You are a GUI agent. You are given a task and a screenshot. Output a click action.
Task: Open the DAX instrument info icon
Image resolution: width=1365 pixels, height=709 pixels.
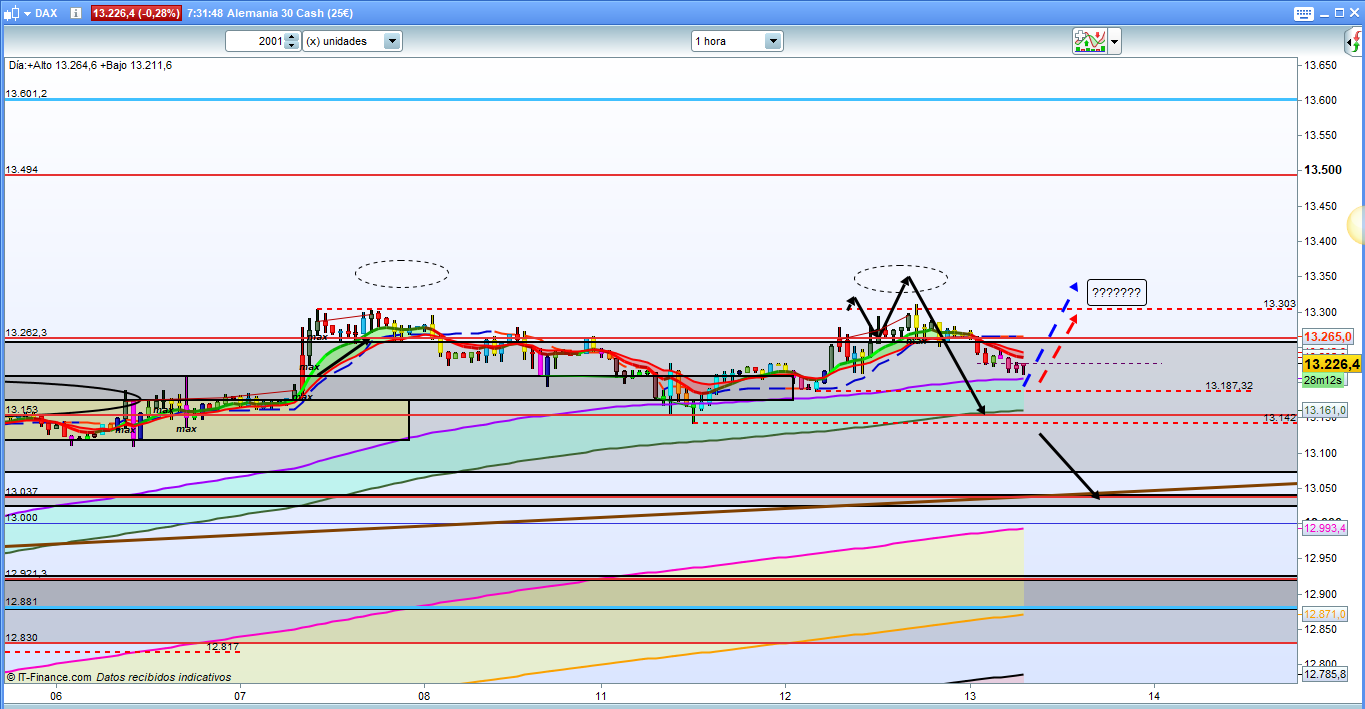point(75,13)
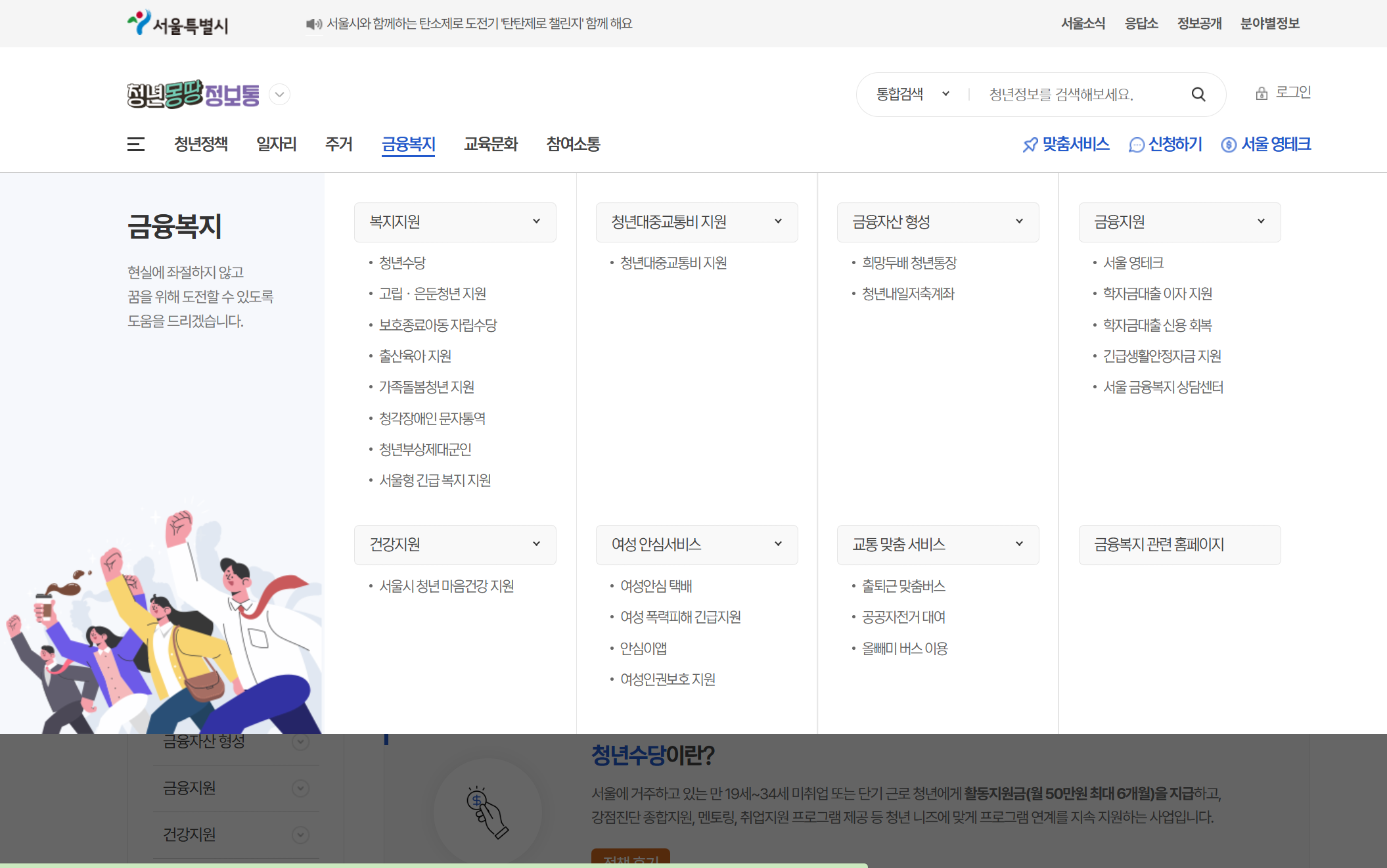This screenshot has height=868, width=1387.
Task: Collapse the 복지지원 category dropdown
Action: (x=536, y=222)
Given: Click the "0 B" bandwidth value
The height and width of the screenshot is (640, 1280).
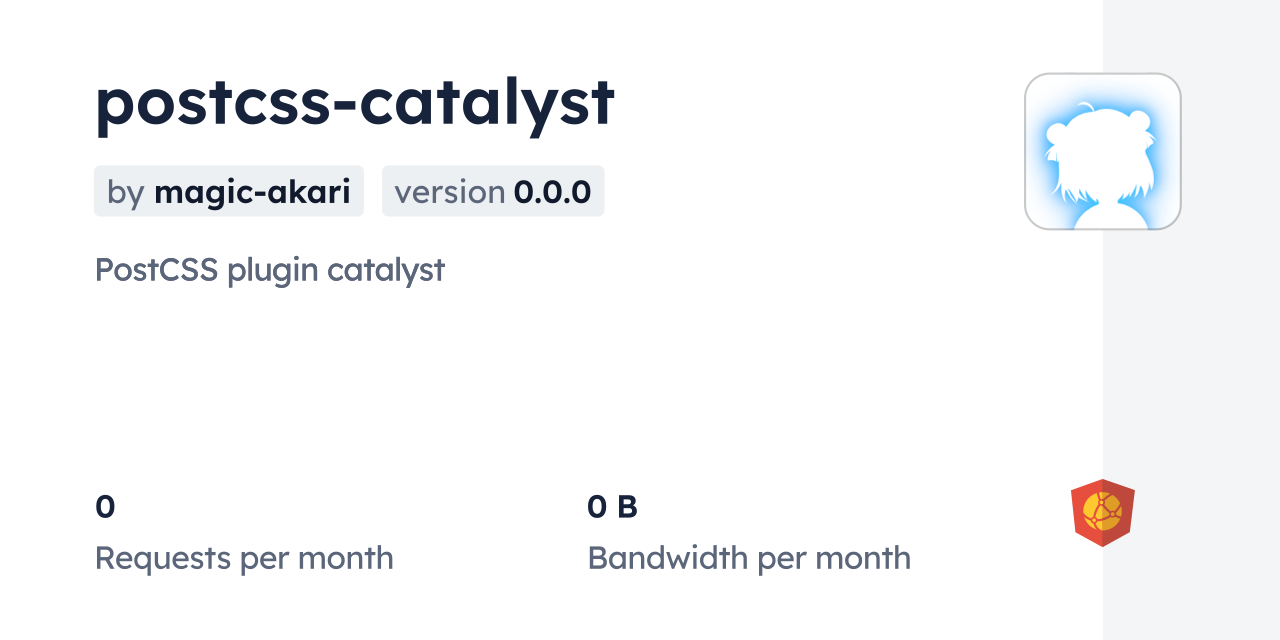Looking at the screenshot, I should [612, 507].
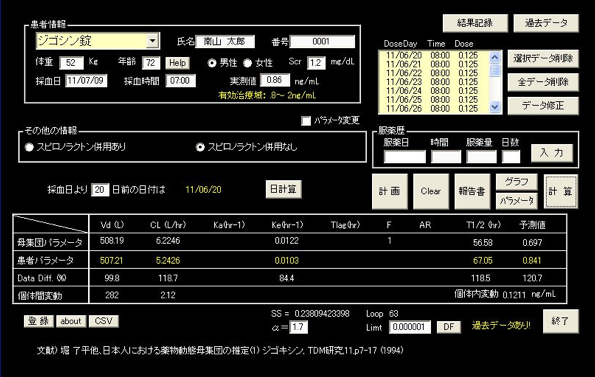Viewport: 595px width, 377px height.
Task: Select the 女性 radio button
Action: point(247,63)
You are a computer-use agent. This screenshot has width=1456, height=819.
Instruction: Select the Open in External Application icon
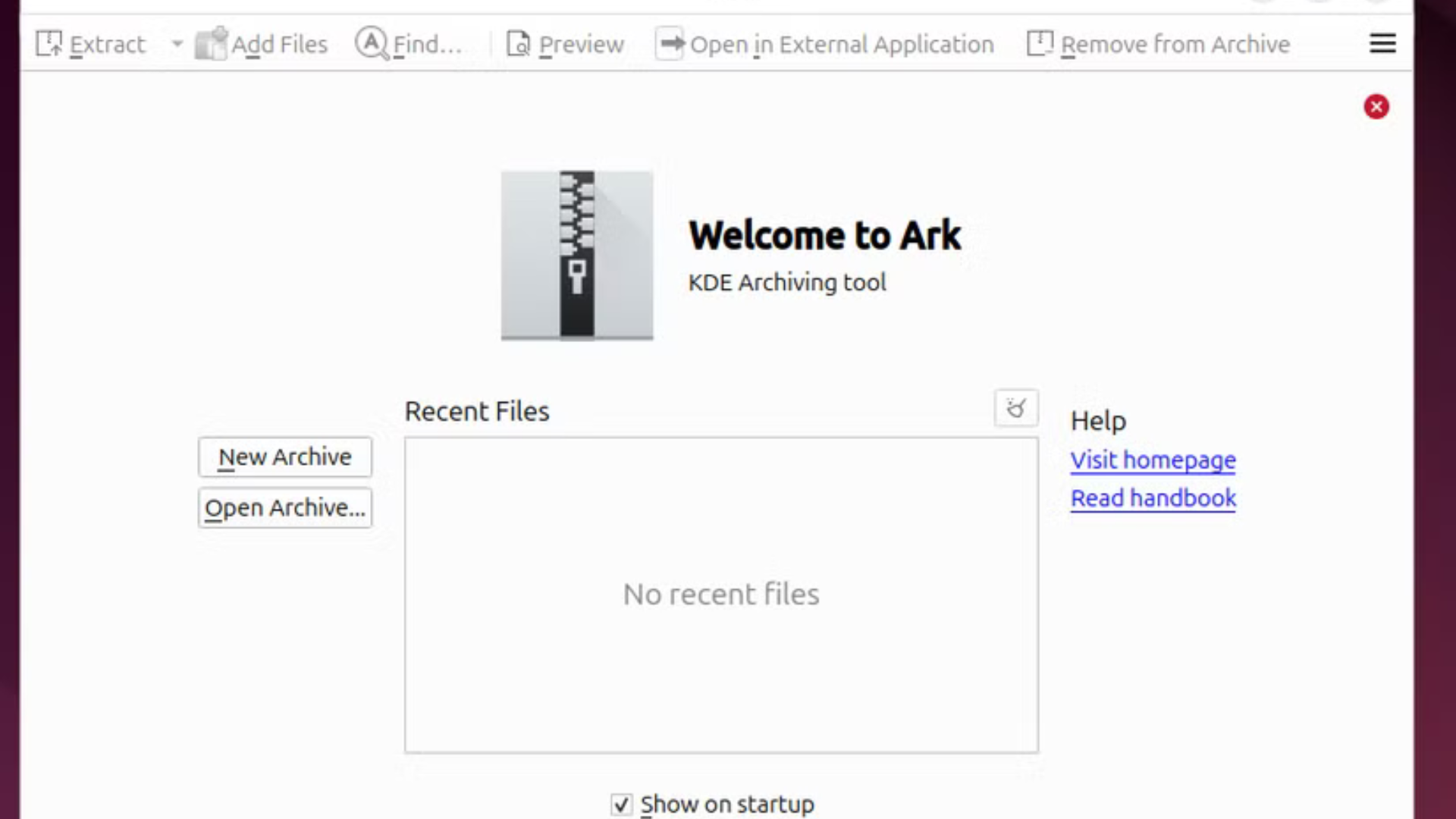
_ _ _ _
EXERCISE DESCRIPTION | Reproduce every line of the records above word for word, leaving out the pictures.

ANSWER FOR THE TASK |
You are a GUI agent. You are given a task and a screenshot. Output a click action.
Task: Open the DAX instrument info icon
Image resolution: width=1365 pixels, height=709 pixels.
point(75,13)
This screenshot has height=868, width=1387.
Task: Collapse the 복지지원 category dropdown
Action: (x=536, y=222)
Given: Click the "0 B" bandwidth value
The height and width of the screenshot is (640, 1280).
Looking at the screenshot, I should [612, 507].
Viewport: 595px width, 377px height.
Task: Select the 女性 radio button
Action: point(247,63)
You are a computer-use agent. This screenshot has width=1456, height=819.
Instruction: Select the Open in External Application icon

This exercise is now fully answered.